======== EXERCISE TEXT ========

Rows and rows of folding chairs appeared on the Historic Quad this week in preparation for members of the Class of 2029, who arrive en masse on August 28 to begin their time at Bates. The class will be officially welcomed by President Garry W. Jenkins at 2 p.m. Thursday after a whirlwind morning of moving in with the help of family and friends.
The Class of 2029 is made up of 497 students who attended 410 high schools in 44 states, as well as Washington D.C. and Puerto Rico, and 23 different countries. Nearly a quarter of them come from traditionally underrepresented backgrounds and 56 of them are the first generation in their family to attend college. (Many of the class’s 29 new Kessler Scholars, a group of high achieving students who are first-generation to college, arrived on campus earlier this week for their orientation through the Bobcat First Program.) Bates has 31 varsity teams, and the Class of 2029 includes 156 recruited athletes, many of whom arrived early to practice with their teams.

Almost a tenth of the class — 9.45 percent — come from Maine, including two students from Lewiston and one from Auburn. But 60 percent of the class comes from outside New England, including states as far away as Hawaii and Alaska. Arizona, Arkansas, Iowa, Idaho, Utah, Wisconsin, and Wyoming are also represented.
Many of these new Bates students come from multilingual households, with a wide range of languages — over 40 — being spoken in their homes. Forty-one members of the class hold passports from other countries, including Argentina, Armenia, Bulgaria, Cambodia, the Czech Republic, Egypt, Japan, Kenya, Nepal, Romania, and Uganda.

Bates will also welcome 10 transfer students on Thursday, including some who will be making the transition from large universities to a small liberal arts college.

======== INFORMATION SUPPLIED ========

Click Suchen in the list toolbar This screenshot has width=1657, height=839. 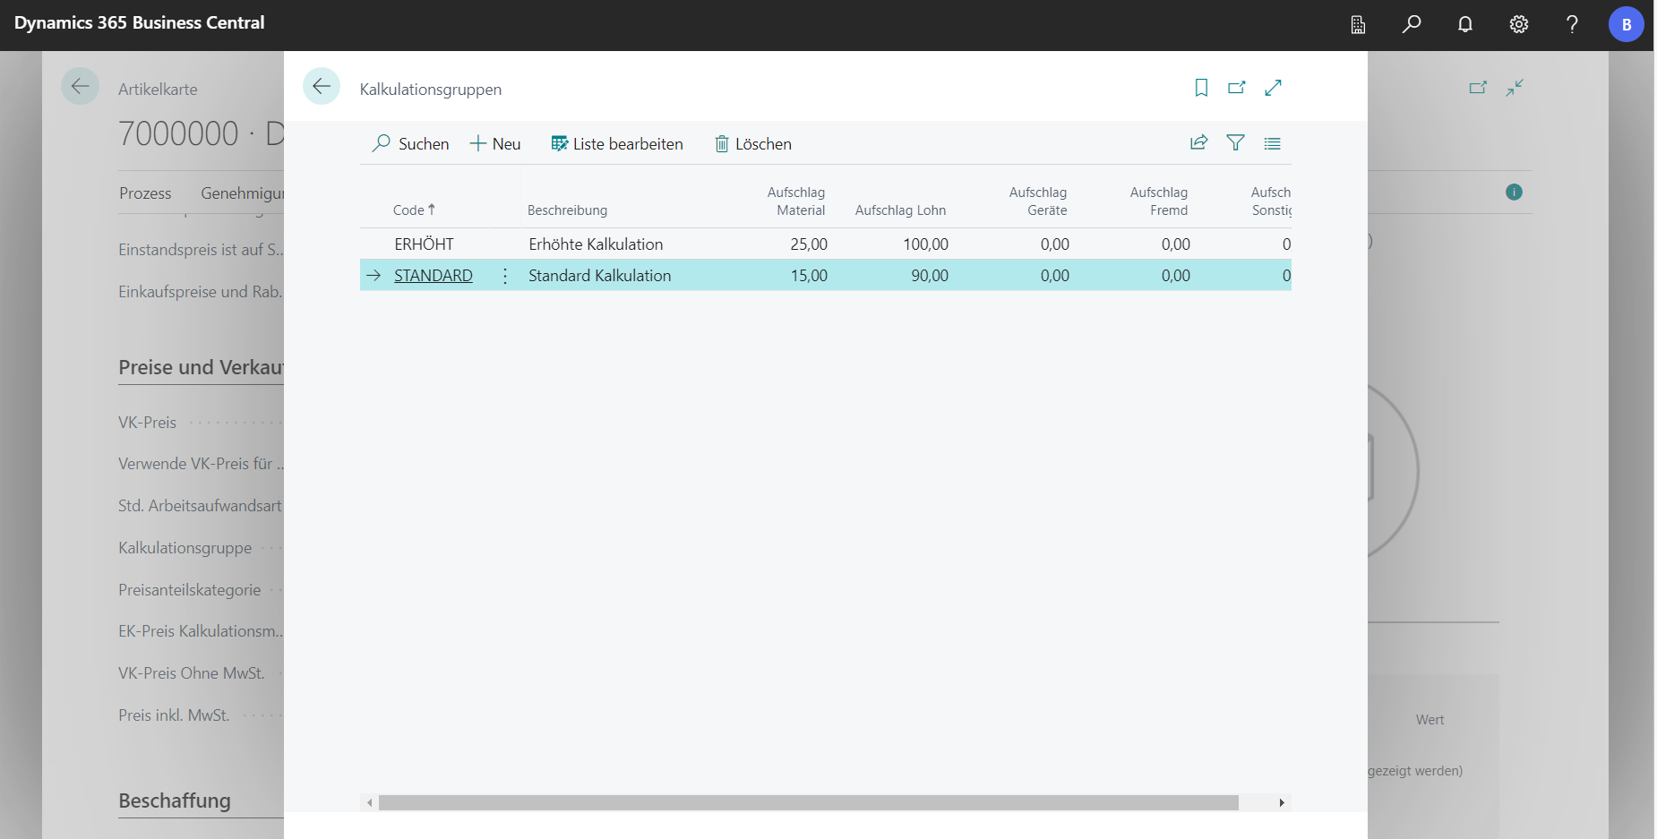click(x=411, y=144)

========
======== INFORMATION SUPPLIED ========

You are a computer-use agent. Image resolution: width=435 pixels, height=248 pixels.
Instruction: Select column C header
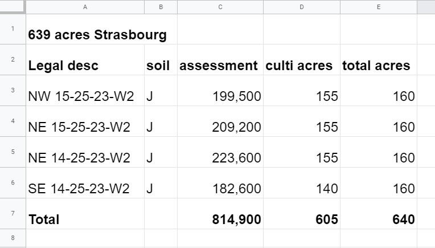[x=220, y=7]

========
======== INFORMATION SUPPLIED ========

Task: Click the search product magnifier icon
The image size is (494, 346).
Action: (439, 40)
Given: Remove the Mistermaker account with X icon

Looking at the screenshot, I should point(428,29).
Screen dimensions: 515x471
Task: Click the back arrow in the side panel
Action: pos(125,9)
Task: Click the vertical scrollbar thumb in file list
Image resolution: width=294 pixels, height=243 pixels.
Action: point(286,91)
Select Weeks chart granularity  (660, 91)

========

= ACTIVITY =
Can you take the article about the Bates Class of 2029 further, starting right after its last sentence about the 10 transfer students?

= ANSWER TO THE PROBLEM =
As always, the new class is filled with talented students with wildly varied interests and experiences. Here is just a partial list of the uniquely driven and skilled humans you’ll find in the Class of 2028:
- An international competitive Scottish Highland dancer
- The president of their school’s spike ball club
- An oyster farmer, a cheesemonger in training, and the founder of a lobster business named “Wicked Lobstah!”
- The leader of a five-piece jazz funk band
- A member of the Polynesian Outrigger Racing team (that placed second in the world championships)
- The developer of a software game to aid in diagnosing dementia
- The goalie for the U18 Korean national ice hockey team
- An independent filmmaker who has already made four movies
- The manager of an Instagram account that is dedicated to covering English soccer and has over 24K followers
- The founder of Kneading to Help, a youth-led organization that bakes and delivers homemade bread to community fridges and homeless shelters
- A track and field state qualifier from Colorado who helped build a community garden in one of Washington, D.C.’s food deserts
- A marching band section leader who serves on the teen advisory board of their local public library in Alabama and also helps manage a Little Free Library full of books by Black, indigenous, and People of Color authors or feature main characters who are BIPOC
- A theater director and playwright from Massachusetts who is a research intern investigating health care access to LGBTQ+ youth
- The builder of a 250-square-foot treehouse on a remote island in Washington state
- An adaptive skiing instructor who co-authored a petition for the governor to declare a climate emergency in Alaska.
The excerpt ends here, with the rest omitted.